Artist Member
A Walk in the Arboretum
4 original woodcuts with text about trees & relationships
6 h x 7″ w closed – 30” open – edition of 10
Baghdad 1258 A.D.
Monotype and text, digitally printed
10” square, 10 x 26” open
People Tell Me Lila is Beautiful
Collage
5 x 6”, closed – 30” open
Ruth Ginsberg-Place
BIO
Although growing up in Brooklyn, New York and very much shaped by my neighborhood and then Greenwich Village, where I lived as a young adult, I have made Boston and Brookline my home. In the times between living in New York and New England, I received my MFA at Syracuse University. On graduating, I was hired on the Art Faculty at Southern Illinois University to develop and expand the Fiber Arts area. In those years I my medium was contemporary tapestry and fiber sculptures for both private and public spaces.
Moving to Boston, I taught part-time at Wheelock College and Wentworth Institute, while working in my studio at the Boston Center for the Arts. For the past several years I‘ve concentrated on both photography and on woodcut and monotype printmaking. My subject matter has been overwhelmingly based on trees and nature forms, as it was when I was a fiber artist. I’ve exhibited my fiber art, prints, photographs and books in group and solo exhibitions and have enjoyed residencies at The Virginia Center for the Creative Arts and Acadia National Park. My work is included in a number of collections – among them The Art Institute of Chicago, The Boston Pubic Library, Congregation Beth El, Sudbury, The Federal Reserve Bank, Memphis and Johns Hopkins Center for Bioengineering.
ARTIST’S STATEMENT
Making books has been an intermittent but satisfying aspect of my varied life as an artist. In my printmaking and photography I enjoy working in pairs and suites of related images, each piece referring to its adjoining work. Book forms as a medium for sequencing ideas and images offer this approach in an even richer way. They allow my viewers to move back and forth in space and time at their own pace and offer the pleasure of holding the art object as they view it, unlike looking at art on a wall.

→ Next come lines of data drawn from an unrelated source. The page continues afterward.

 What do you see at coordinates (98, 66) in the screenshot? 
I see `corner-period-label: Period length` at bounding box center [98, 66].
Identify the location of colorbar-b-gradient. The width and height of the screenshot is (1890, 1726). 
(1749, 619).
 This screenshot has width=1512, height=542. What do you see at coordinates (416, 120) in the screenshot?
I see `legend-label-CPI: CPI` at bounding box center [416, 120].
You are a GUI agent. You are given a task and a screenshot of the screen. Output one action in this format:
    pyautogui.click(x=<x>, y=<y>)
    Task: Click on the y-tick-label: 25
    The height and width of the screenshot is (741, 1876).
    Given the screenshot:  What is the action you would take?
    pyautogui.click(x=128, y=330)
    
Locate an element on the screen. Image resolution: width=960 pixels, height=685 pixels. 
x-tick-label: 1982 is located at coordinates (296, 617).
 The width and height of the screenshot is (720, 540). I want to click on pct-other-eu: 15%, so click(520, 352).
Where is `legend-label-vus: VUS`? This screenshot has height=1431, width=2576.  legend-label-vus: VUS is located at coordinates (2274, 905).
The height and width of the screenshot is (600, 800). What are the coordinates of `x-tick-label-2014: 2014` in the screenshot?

My preferred formats are simple accordions, concertinas and folios, though at times I‘ve chosen three-dimensional constructions. My images are made using woodcut prints and monotypes, collage and photography, often accompanied by my original text. One series, however, consists purely of collage, another of insect forms created with torn paper. Some of my subject matter muses about nature, some is about family and other refers to political and social issues, current and past.